After locating "Click license plate link SP-GT-16" in the listing below, copy that line and each one after it exactly, ending with the line that has "You are a computer-use agent. Viewport: 1555px".
=== Section Start ===
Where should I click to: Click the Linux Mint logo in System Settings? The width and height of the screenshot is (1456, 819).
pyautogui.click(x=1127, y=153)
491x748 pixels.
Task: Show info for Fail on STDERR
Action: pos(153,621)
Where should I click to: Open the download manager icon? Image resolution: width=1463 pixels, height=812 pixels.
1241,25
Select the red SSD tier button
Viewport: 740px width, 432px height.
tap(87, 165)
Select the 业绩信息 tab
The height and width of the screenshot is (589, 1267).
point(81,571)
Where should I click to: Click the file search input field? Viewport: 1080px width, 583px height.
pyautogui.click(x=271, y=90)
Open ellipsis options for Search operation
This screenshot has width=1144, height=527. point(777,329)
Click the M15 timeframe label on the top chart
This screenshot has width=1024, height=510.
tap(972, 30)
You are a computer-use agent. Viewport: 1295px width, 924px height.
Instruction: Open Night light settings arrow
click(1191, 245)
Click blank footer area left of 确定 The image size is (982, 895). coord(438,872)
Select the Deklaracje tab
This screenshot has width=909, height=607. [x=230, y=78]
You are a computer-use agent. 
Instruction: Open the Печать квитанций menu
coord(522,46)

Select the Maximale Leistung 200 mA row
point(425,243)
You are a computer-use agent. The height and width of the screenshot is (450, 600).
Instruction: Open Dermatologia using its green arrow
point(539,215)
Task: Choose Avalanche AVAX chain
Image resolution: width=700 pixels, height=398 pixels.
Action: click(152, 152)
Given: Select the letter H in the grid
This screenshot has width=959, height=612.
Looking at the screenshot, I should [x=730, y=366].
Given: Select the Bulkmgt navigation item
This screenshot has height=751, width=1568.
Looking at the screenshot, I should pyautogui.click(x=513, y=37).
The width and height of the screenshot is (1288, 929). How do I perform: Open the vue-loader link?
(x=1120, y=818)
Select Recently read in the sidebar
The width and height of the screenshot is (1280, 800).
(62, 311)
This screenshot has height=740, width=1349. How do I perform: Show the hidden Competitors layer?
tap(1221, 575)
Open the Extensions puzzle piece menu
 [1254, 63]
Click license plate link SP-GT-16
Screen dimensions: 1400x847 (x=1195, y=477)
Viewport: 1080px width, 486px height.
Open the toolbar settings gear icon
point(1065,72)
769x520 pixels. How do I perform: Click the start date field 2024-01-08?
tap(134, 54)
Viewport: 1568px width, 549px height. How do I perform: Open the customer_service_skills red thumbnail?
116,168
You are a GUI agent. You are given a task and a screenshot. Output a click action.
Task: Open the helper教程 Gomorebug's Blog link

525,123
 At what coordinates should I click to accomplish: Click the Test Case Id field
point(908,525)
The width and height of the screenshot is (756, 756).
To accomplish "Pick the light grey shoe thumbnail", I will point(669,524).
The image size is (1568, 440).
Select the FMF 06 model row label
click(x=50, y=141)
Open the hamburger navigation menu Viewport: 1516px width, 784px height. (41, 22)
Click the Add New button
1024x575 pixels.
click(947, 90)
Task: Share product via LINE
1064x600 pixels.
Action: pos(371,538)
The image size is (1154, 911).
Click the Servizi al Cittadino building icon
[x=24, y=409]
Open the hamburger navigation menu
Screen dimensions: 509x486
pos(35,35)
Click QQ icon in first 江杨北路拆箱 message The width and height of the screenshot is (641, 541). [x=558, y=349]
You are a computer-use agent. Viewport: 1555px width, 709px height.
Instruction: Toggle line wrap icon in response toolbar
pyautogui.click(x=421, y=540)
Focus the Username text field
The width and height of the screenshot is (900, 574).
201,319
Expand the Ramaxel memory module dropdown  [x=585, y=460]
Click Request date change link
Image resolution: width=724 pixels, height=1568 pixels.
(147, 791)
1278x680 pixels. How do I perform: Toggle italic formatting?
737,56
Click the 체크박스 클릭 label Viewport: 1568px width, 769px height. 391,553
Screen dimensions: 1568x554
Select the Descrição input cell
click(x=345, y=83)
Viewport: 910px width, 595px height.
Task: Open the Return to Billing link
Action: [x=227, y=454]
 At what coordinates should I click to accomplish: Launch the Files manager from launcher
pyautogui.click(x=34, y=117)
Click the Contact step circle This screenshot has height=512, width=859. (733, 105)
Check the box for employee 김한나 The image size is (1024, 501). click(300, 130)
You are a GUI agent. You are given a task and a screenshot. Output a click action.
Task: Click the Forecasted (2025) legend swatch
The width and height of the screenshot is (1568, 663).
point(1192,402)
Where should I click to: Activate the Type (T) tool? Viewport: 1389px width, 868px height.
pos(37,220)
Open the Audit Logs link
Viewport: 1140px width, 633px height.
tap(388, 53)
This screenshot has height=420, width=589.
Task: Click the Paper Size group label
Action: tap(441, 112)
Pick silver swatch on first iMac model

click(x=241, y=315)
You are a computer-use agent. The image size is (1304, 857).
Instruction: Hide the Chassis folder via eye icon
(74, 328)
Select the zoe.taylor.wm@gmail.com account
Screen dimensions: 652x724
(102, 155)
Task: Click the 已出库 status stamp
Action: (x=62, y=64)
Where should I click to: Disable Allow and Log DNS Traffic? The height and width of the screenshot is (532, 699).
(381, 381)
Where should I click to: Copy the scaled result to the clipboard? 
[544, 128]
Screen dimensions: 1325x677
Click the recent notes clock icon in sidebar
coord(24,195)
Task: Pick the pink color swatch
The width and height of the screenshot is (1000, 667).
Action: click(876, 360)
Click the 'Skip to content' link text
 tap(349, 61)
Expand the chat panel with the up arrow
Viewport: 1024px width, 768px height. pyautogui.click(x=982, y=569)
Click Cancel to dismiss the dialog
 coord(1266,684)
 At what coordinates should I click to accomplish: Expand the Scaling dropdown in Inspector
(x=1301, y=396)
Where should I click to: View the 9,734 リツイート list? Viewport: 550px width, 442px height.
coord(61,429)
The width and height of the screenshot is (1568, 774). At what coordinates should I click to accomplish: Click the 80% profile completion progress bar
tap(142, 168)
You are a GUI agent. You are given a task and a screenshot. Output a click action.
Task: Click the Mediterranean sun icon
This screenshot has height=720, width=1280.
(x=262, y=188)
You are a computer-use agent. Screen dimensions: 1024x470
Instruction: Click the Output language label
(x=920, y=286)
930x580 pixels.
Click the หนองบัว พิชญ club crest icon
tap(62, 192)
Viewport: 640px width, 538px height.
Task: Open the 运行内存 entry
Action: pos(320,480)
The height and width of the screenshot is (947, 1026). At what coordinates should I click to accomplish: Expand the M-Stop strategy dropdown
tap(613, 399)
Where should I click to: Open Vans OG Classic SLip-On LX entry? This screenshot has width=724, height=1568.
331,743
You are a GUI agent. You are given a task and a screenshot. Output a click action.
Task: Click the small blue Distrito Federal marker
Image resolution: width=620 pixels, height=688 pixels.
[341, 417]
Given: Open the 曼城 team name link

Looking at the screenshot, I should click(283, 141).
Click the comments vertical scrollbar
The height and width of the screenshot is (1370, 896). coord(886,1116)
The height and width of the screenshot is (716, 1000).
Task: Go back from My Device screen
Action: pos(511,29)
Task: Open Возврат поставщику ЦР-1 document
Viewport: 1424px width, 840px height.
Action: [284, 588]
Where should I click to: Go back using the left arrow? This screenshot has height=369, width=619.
=== Section End ===
### Solution for this problem
Click license plate link SP-GT-16
Screen dimensions: 1400x847 (x=1195, y=477)
Viewport: 1080px width, 486px height.
Open the toolbar settings gear icon
point(1065,72)
769x520 pixels. How do I perform: Click the start date field 2024-01-08?
tap(134, 54)
Viewport: 1568px width, 549px height. How do I perform: Open the customer_service_skills red thumbnail?
116,168
You are a GUI agent. You are given a task and a screenshot. Output a click action.
Task: Open the helper教程 Gomorebug's Blog link

525,123
 At what coordinates should I click to accomplish: Click the Test Case Id field
point(908,525)
The width and height of the screenshot is (756, 756).
To accomplish "Pick the light grey shoe thumbnail", I will point(669,524).
The image size is (1568, 440).
Select the FMF 06 model row label
click(x=50, y=141)
Open the hamburger navigation menu Viewport: 1516px width, 784px height. (41, 22)
Click the Add New button
1024x575 pixels.
click(947, 90)
Task: Share product via LINE
1064x600 pixels.
Action: pos(371,538)
The image size is (1154, 911).
Click the Servizi al Cittadino building icon
[x=24, y=409]
Open the hamburger navigation menu
Screen dimensions: 509x486
pos(35,35)
Click QQ icon in first 江杨北路拆箱 message The width and height of the screenshot is (641, 541). [x=558, y=349]
You are a computer-use agent. Viewport: 1555px width, 709px height.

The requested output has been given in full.